De acuerdo con la SBTi, la revisión del estándar busca apoyar a más empresas en la traducción de la ambición climática en acciones creíbles. Esto significa pasar de compromisos generales a metas medibles, con criterios más claros sobre qué debe reportarse, cómo debe justificarse y qué avances pueden considerarse válidos.
“El marco revisado se basa en los últimos avances científicos sobre el clima, la normativa vigente y las opiniones del sector empresarial para apoyar a más empresas de todo el mundo a sumarse a los compromisos climáticos”, señaló la Junta Directiva del órgano rector de la Science Based Targets initiative.
La actualización también separa con mayor claridad las métricas de alcance 1 y 2. En particular, incorpora la adopción obligatoria de electricidad baja en carbono hacia 2040, lo que obliga a las empresas a integrar la variable climática dentro de su planeación energética y financiera de largo plazo.
Este punto es importante porque la descarbonización ya no puede tratarse como un ejercicio aislado de sostenibilidad o comunicación corporativa. Si una empresa quiere avanzar hacia cero emisiones netas, necesita revisar contratos de energía, inversiones, compras, infraestructura, eficiencia operativa y exposición futura a riesgos regulatorios.
Otro cambio relevante está en la integración de pequeñas y medianas empresas.
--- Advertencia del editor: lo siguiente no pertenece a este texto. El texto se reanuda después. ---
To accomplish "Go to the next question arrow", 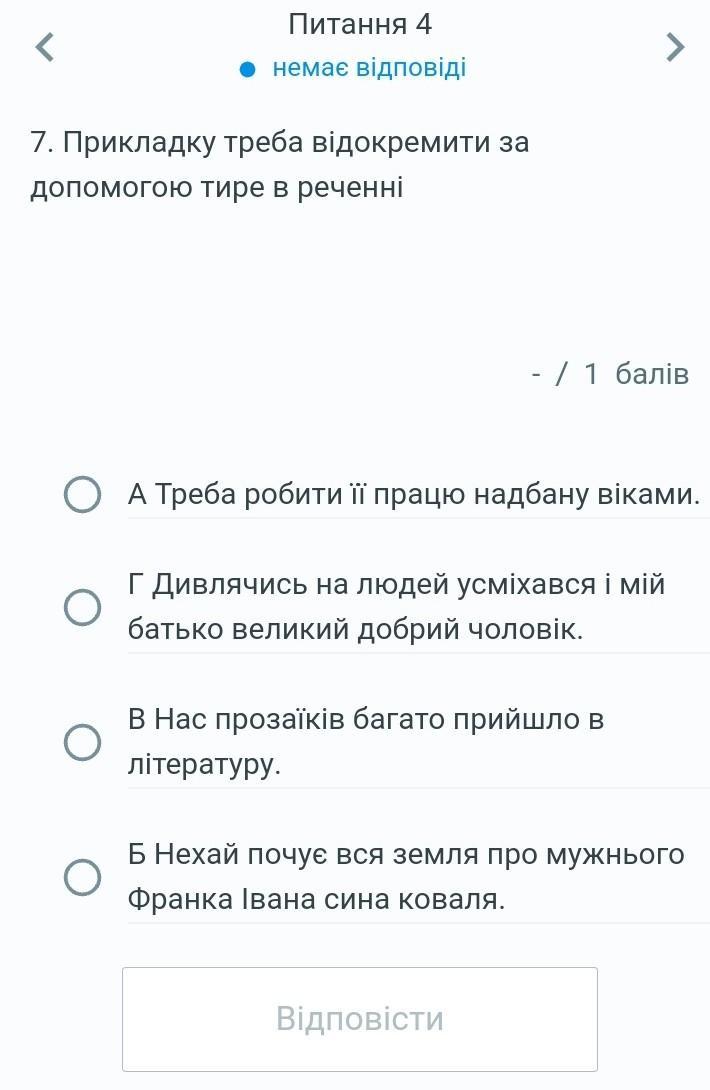I will [675, 46].
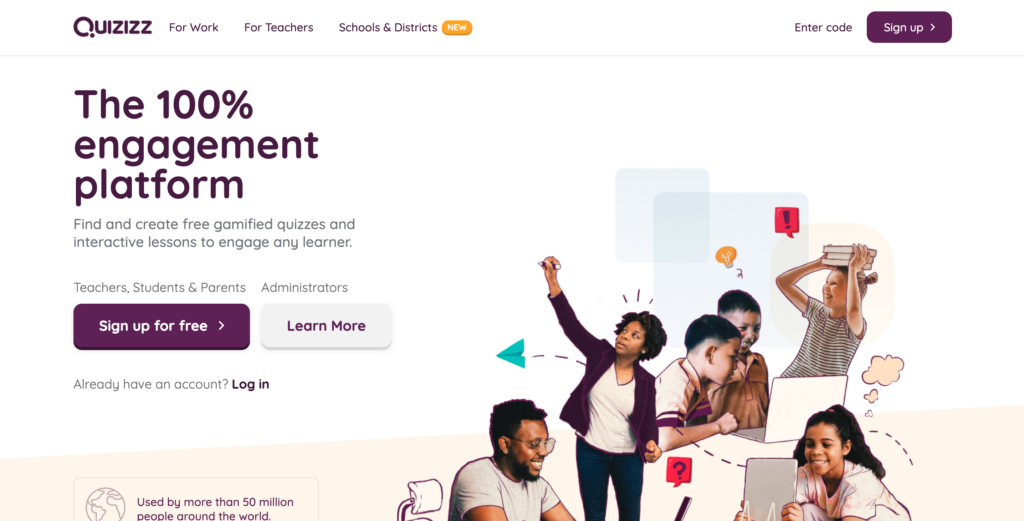The height and width of the screenshot is (521, 1024).
Task: Click the Enter code link
Action: pos(823,27)
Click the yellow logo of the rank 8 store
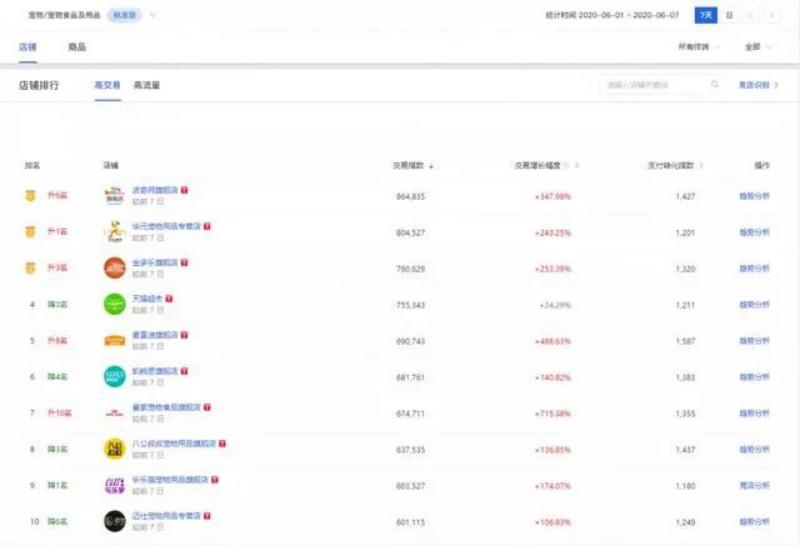Image resolution: width=800 pixels, height=547 pixels. tap(115, 449)
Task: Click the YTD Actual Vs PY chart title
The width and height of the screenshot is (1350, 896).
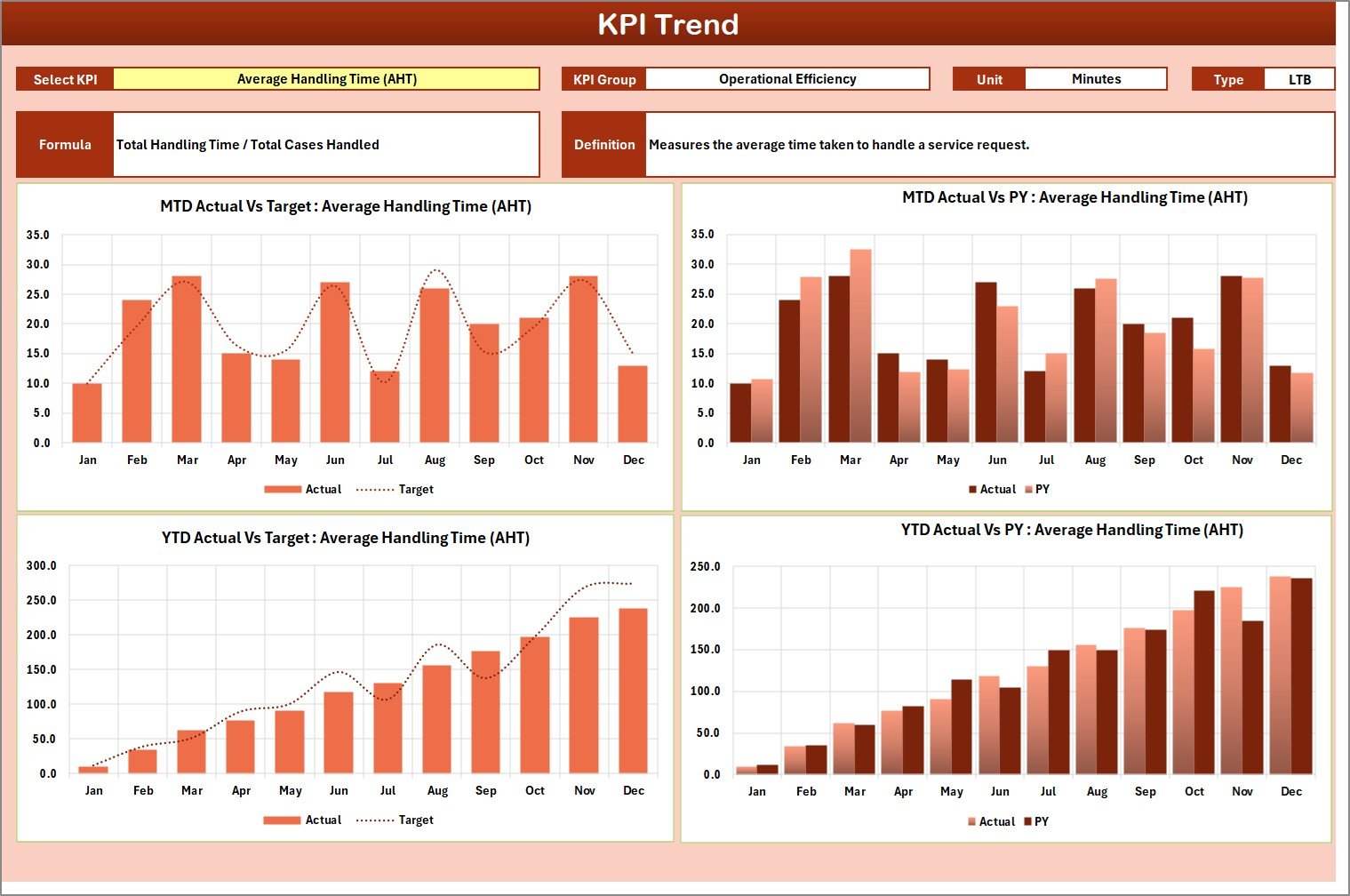Action: [x=1072, y=530]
El borrador busca simplificar requisitos para pymes, especialmente aquellas que operan en mercados emergentes y forman parte de cadenas de suministro globales. Esta decisión puede evitar que pequeños proveedores queden fuera del comercio internacional por no contar con capacidades técnicas o financieras para cumplir marcos demasiado complejos.
La inclusión de pymes es clave porque gran parte de las emisiones empresariales se encuentra en redes de proveedores. Si las grandes corporaciones avanzan, pero sus cadenas de valor quedan rezagadas, la reducción real de emisiones será limitada. Por eso, la nueva etapa del estándar intenta equilibrar ambición climática con mecanismos que puedan aplicarse en distintos contextos empresariales.
La consulta pública también abre una discusión sobre gobernanza climática. Las empresas ya no serán evaluadas únicamente por declarar una meta net zero, sino por la calidad de sus planes, la consistencia de sus reportes y la capacidad de demostrar avances verificables.
Para inversionistas, reguladores y consumidores, esto puede marcar una diferencia importante. Un marco más claro permite distinguir mejor entre compañías que están transformando su operación y aquellas que solo utilizan compromisos climáticos como parte de su narrativa reputacional.
La SBTi se ha consolidado como una de las principales referencias globales para la validación de metas climáticas corporativas. Su Corporate Net-Zero Standard ofrece criterios para que las empresas definan objetivos de reducción de emisiones consistentes con la ciencia climática y con una trayectoria hacia cero emisiones netas.
Sin embargo, la implementación sigue siendo el mayor desafío. Reducir emisiones directas puede ser complejo, pero actuar sobre cadenas de suministro completas exige coordinación, financiamiento, datos confiables, capacidades técnicas y colaboración entre empresas de distintos tamaños.
La actualización del estándar apunta precisamente a esa tensión. Por un lado, mantiene la exigencia de reducir emisiones de forma directa. Por otro, reconoce que muchas empresas necesitan rutas más prácticas para involucrar a proveedores, ajustar modelos de negocio y avanzar sin excluir a actores más pequeños.
El periodo de consulta pública será clave para definir la próxima etapa del estándar. Las observaciones de empresas, especialistas, organizaciones civiles e inversionistas ayudarán a afinar un marco que puede influir en la forma en que miles de compañías reportan, validan y ejecutan sus compromisos climáticos.